達文西機械手臂輔助攝護腺根除術後生化復發患者接受救援性放射線治療與雄激素剝奪療法的比較性研究:單一醫學中心經驗
曾華緯1、鄭宛妤1、謝佳駤1、曾文歆1、李高漢1、謝昆霖1、劉建良1、2、黃冠華1
1台南永康奇美醫院 外科部 泌尿科,
2台南永康奇美醫院 外科部 泌尿腫瘤科
Comparative Follow-up Study of Salvage Radiation Therapy versus Androgen-Deprivation Therapy for Localized Prostate Cancer with Biochemical Recurrence after Robotic-Assisted Radical Prostatectomy: A Single Center Experience
Hua-Wei Tseng1, Wan-Yu Cheng1, Chia-Chih Hsieh1, Wen-Hsin Tseng1, Kau-Han Lee1,
Kun-Lin Hsieh1, Chien-Liang Liu1、2, Steven K. Huang1
1Divisions of Urology, Department of Surgery, Chi Mei Medical Center, Tainan, Taiwan,
2Division of Uro-oncology, Department of Surgery, Chi Mei Medical Center, Tainan, Taiwan
Purpose: The salvage treatments for biochemical recurrence (BCR) include local external beam radiation therapy (RT) and systemic androgen-deprivation therapy (ADT).

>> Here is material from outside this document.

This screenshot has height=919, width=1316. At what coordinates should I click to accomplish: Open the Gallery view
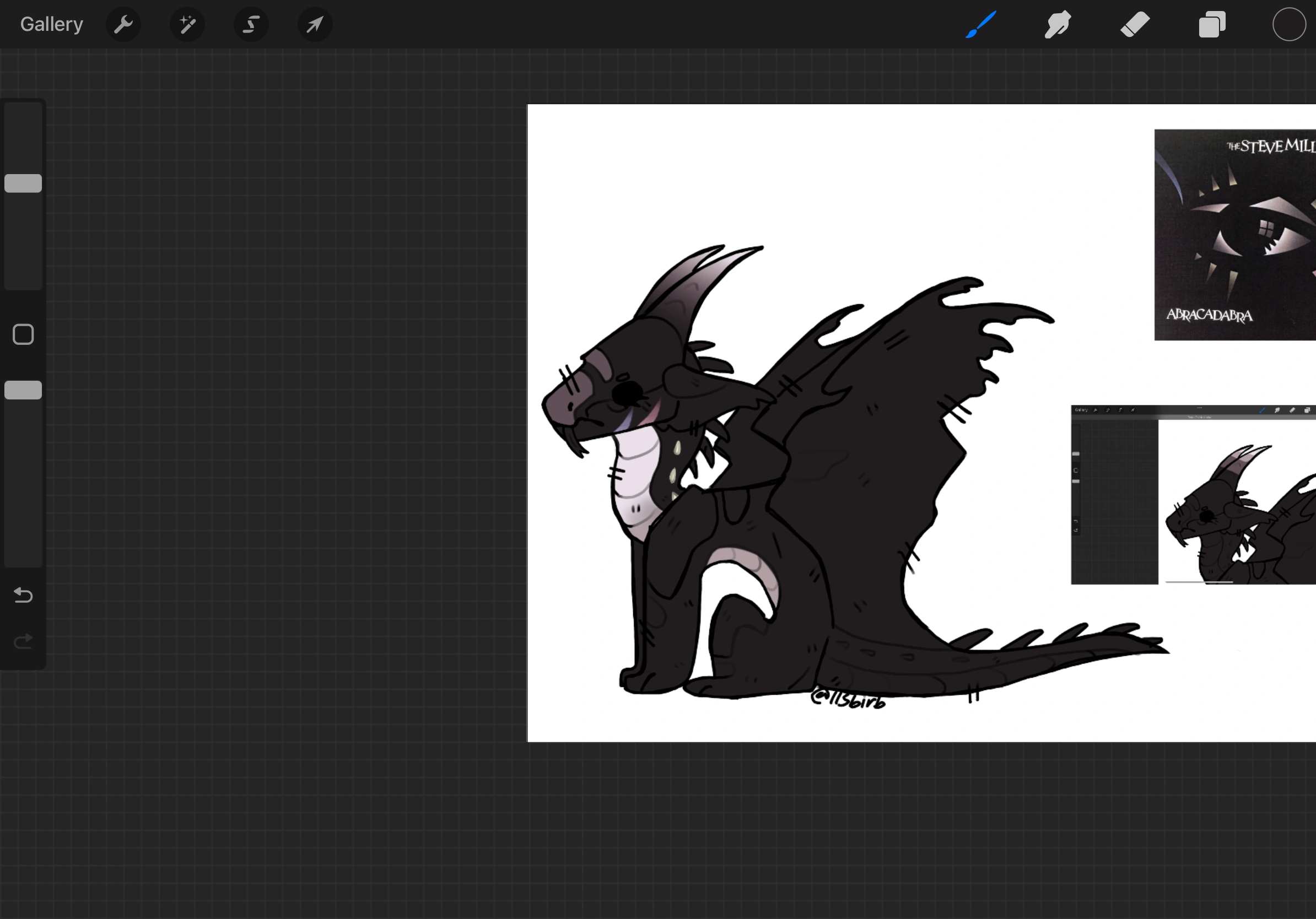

Current guidelines suggest salvage RT with or without ADT for patients with BCR. However, failure of primary salvage RT is often observed due to complications such as urinary incontinence, especially in patients who have undergone Robotic-Assisted Radical Prostatectomy (RaRP). Therefore, physicians often prefer salvage ADT alone when managing BCR post-RaRP due to the lower risk of complications. Our study aimed to evaluate the impact of salvage ADT alone versus salvage RT with or without ADT.
Materials and Methods: We reviewed patients of high risk and very high risk group who underwent Robotic-Assisted Radical Prostatectomy (RaRP) at our institution between 2017 and 2022 and subsequently developed biochemical recurrence (BCR). After excluding patients whose nadir prostate-specific antigen (PSA) was higher than 0.2 ng/mL and those who received neoadjuvant or adjuvant therapy, the remaining 26 patients comprised the cohort for this study. Salvage radiation therapy (RT) and androgen-deprivation therapy (ADT) were administered to 11 and 15 patients, respectively. In cases where salvage RT failed, subsequent ADT was initiated. The starting point of this study was the onset of BCR, and the endpoint was the development of castration-resistant prostate cancer (CRPC).
Results: During the mean follow-up period of 3.9 years after BCR, CRPC was observed in 2 patients who were administered ADT. There was no difference found in PSA level at RaRP (p=0.74), Nadir PSA (p=0.43), PSA level at BCR (p=0.14), and PSA-doubling time at BCR (p=0.55) between the RT and ADT groups. We observed no CRPC in the RT±ADT group. Kaplan–Meier curves demonstrated no significant difference in CRPC-free survival between the RT and ADT groups (5-year CRPC-free survival: 100.0% vs. 87%, p=0.317).
Conclusions: This study suggests no significant difference in CRPC-free survival between salvage ADT alone and salvage RT with or without ADT in patients with BCR post-RaRP. However, the study is limited by a relatively short follow-up period of 3.9 years and a small sample size of 26 patients. Future research with larger cohorts and longer follow-up periods is necessary to confirm these findings and better understand the long-term outcomes of these treatment strategies.